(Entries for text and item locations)
+===+

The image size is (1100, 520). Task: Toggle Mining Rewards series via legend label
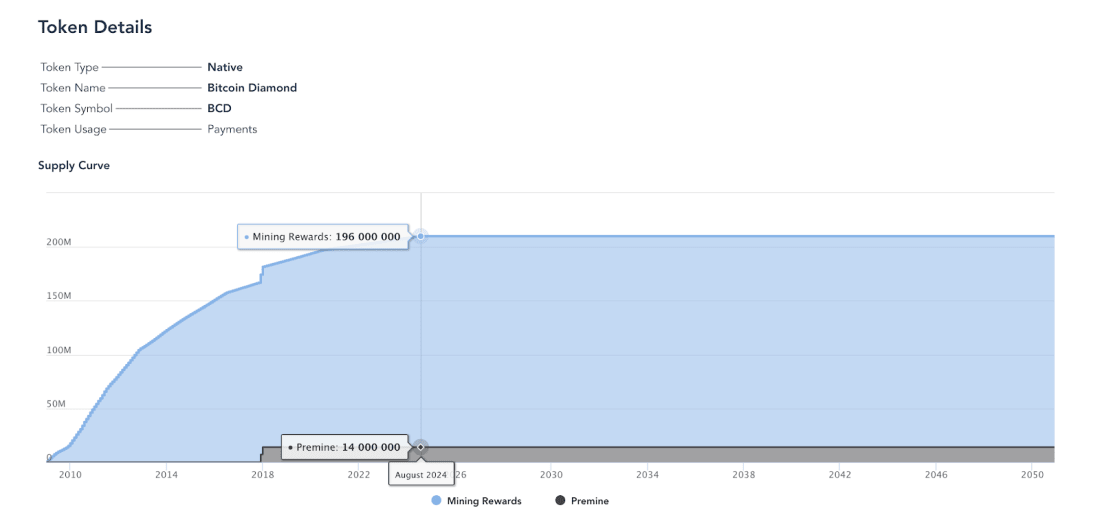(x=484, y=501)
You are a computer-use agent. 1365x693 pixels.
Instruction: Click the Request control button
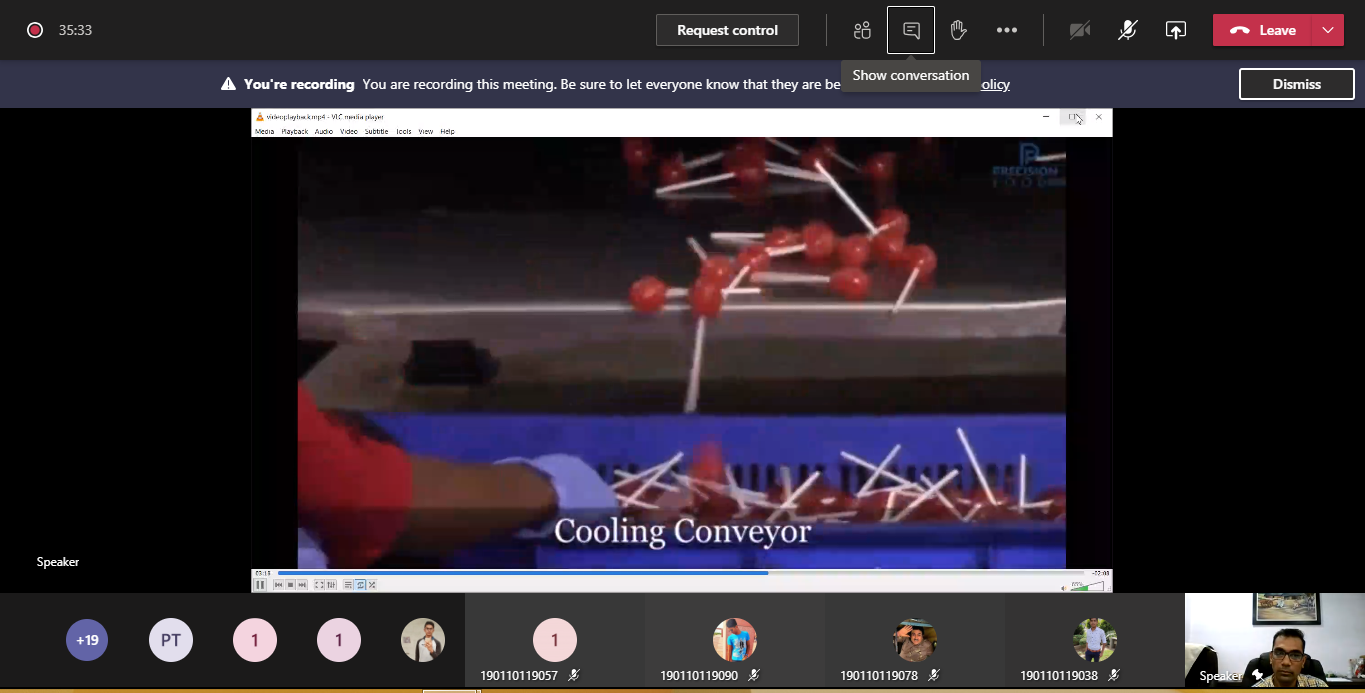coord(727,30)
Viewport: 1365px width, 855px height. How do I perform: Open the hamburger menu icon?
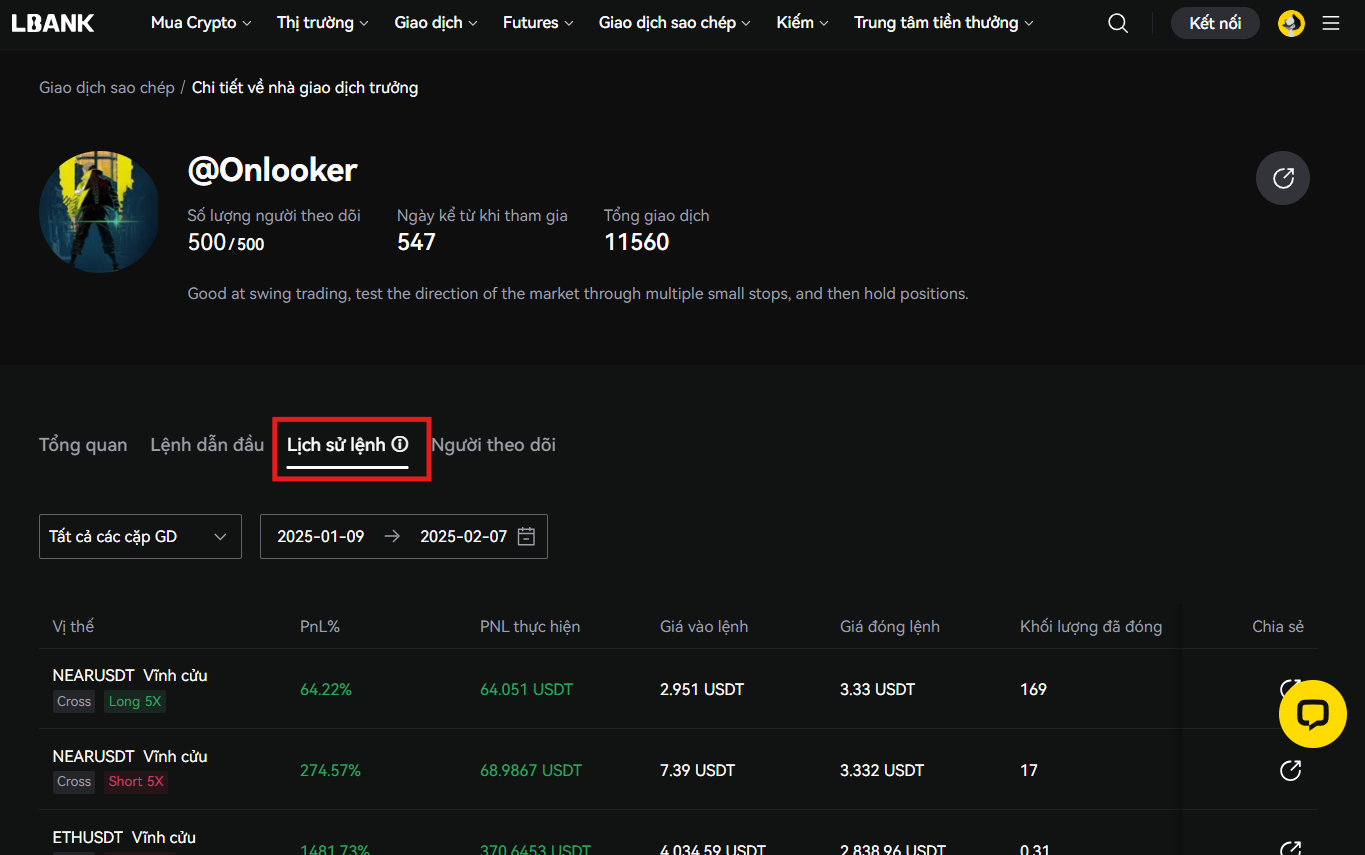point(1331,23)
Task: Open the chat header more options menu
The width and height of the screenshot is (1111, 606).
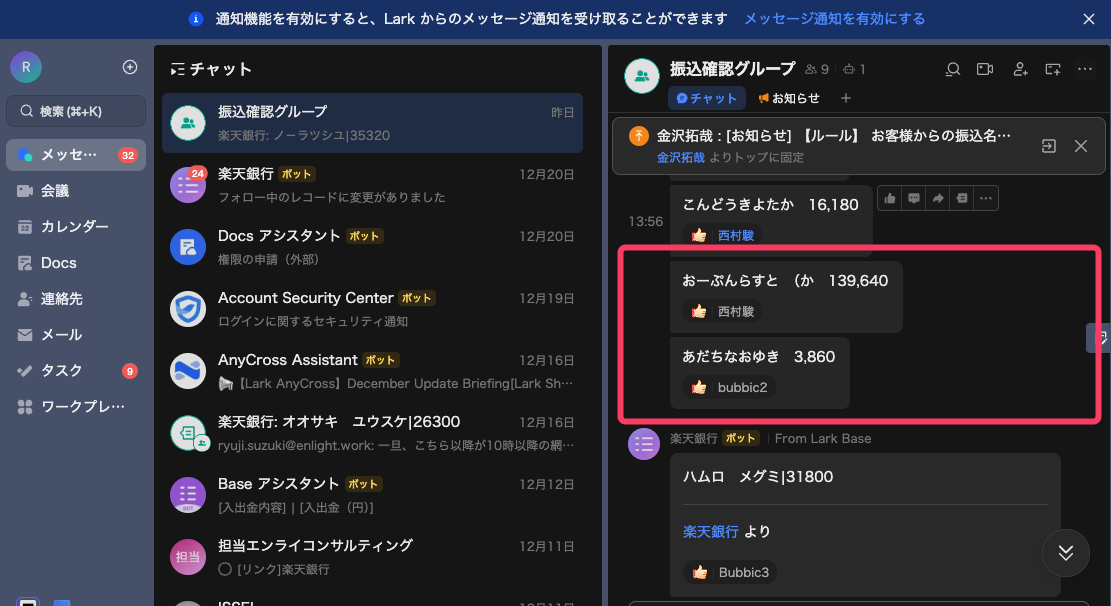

+===+

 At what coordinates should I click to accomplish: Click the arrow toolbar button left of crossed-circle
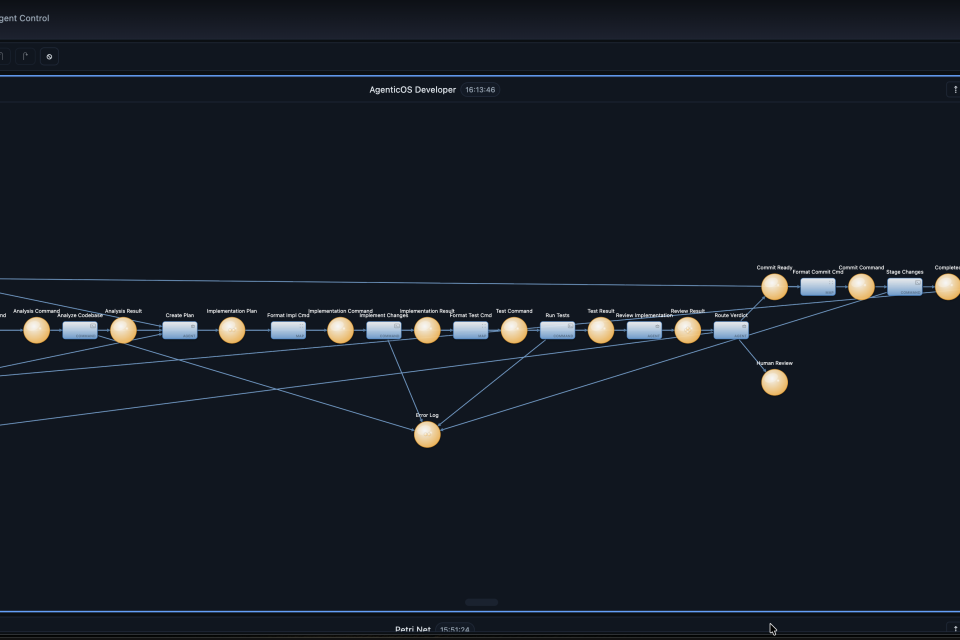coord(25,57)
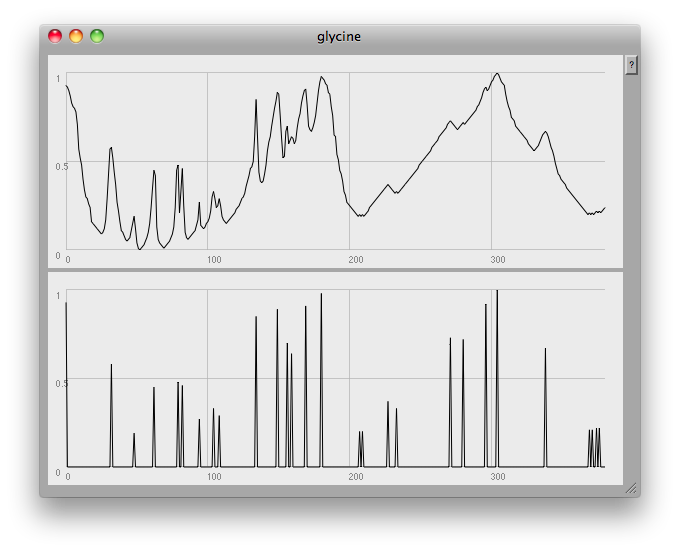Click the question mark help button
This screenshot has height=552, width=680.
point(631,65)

+===+

PROBLEM TO SOLVE. Retype the lines starting at the line that contains "The image size" and ending at the line that contains "The width and", and omit the pictures from your copy.

ANSWER TO THE TASK.
The image size is (1100, 520). Task: Toggle Mining Rewards series via legend label
(x=484, y=501)
You are a computer-use agent. 1365x693 pixels.
Instruction: Click the Request control button
coord(727,30)
Viewport: 1365px width, 855px height. How do I perform: Open the hamburger menu icon?
point(1331,23)
Task: Open the chat header more options menu
The width and height of the screenshot is (1111, 606).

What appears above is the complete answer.